Madame Klokman, die haren man steeds gaarne drie stap voor liet gaan, was tenger van gestalte; ze droeg altijd zwart en dikwijls zij; een dunne gouden ketting liep om haren hals, tot op haar ceintuur waar haar horloge bevestigd was. Haar gelaat deed denken aan een mislukte Memlinck-Madonna: ovaal van vorm, met kleine onderkin, vlugge, soms starende oogjes waarmeê ze gaarne coquetteerde, dunne hooge brauwen, een neusje dat van-onderen iets wipte en een rechte niets-zeggende mond.
- Wilt u éven mijn schoonzuster excuseeren, vroeg Cato. Ze komt zoodadelijk.
Cato zat recht op haar stoel, zonder leunen.
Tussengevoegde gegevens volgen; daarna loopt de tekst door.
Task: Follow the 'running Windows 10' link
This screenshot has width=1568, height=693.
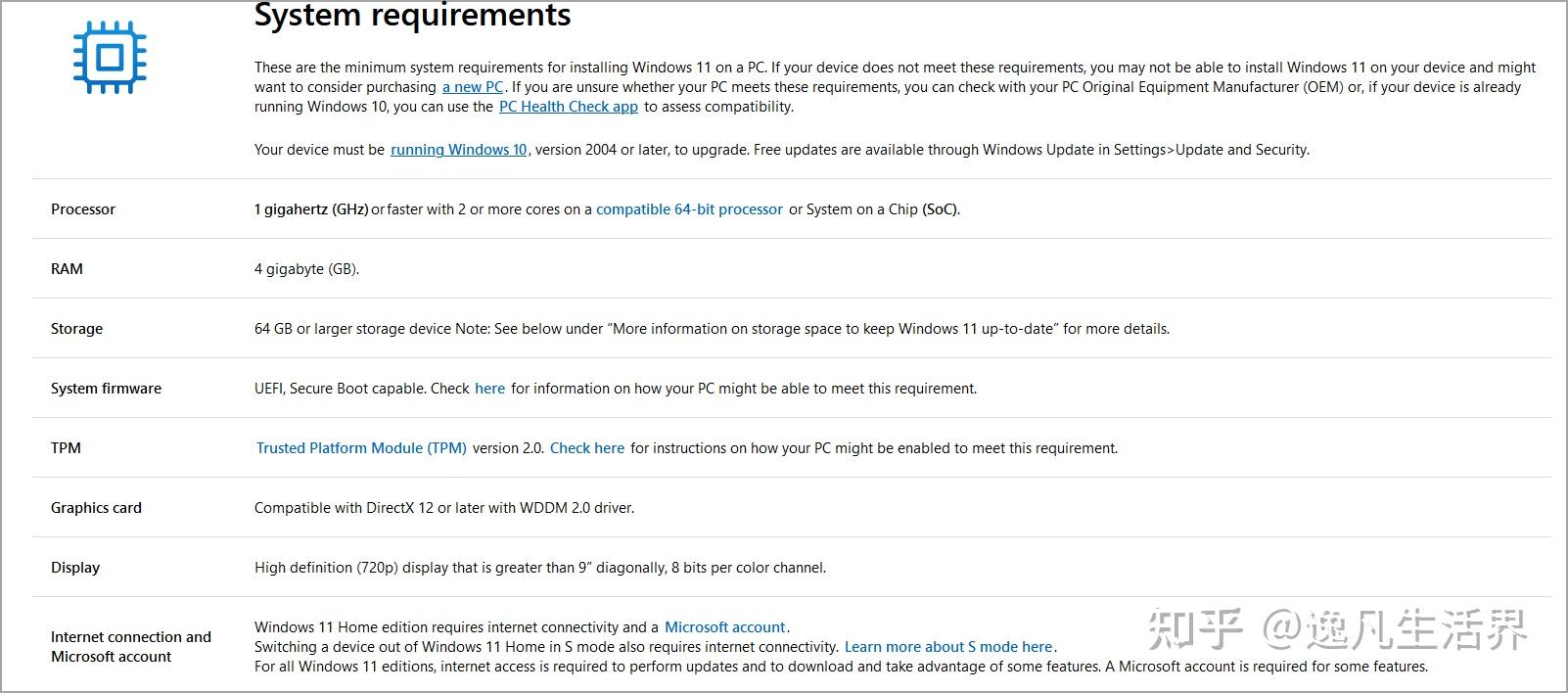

Ze informeerde naar Stef en Claar, en naar de meiden, en zei dat ze met veel genoegen in Brussel was - zooiets anders dan 't vrije buitenleven!
De kleine gaskroon brandde: drie waaierpitten op porseleinen kaarsen; twaalf andere kaarsen brandden niet; de kristallen guirlandetjes en de geslepen staafjes glinsterden bescheiden. Tegen de witte dubbele gangdeur kaatste onvast een lichtbaan uit den spiegel van den overkant, boven den witmarmeren schoorsteenmantel.
Nauwelijks was Marie met Wim en Beppy binnen of de schel klonk voor de tweede maal. Antje klopte en zei:
- Wilt u maar binnengaan?
Dit waren Mijnheer en Mevrouw ten Hove. Men zeide Madame Klokman en Mevrouw ten Hove. Mevrouw, eene geboren Vertongen van der Pals, was op dien naam gesteld.
Mevrouw groette met luider stem.
- Heb je lang op ons gewacht, Marie? 't Is ook zoo'n end! En ten Hove heeft zooveel te toiletteeren, nietwaar man?
- Zeker, zei glimlachend Mijnheer ten Hove, en zonder je hulp was ik heusch niet klaargekomen.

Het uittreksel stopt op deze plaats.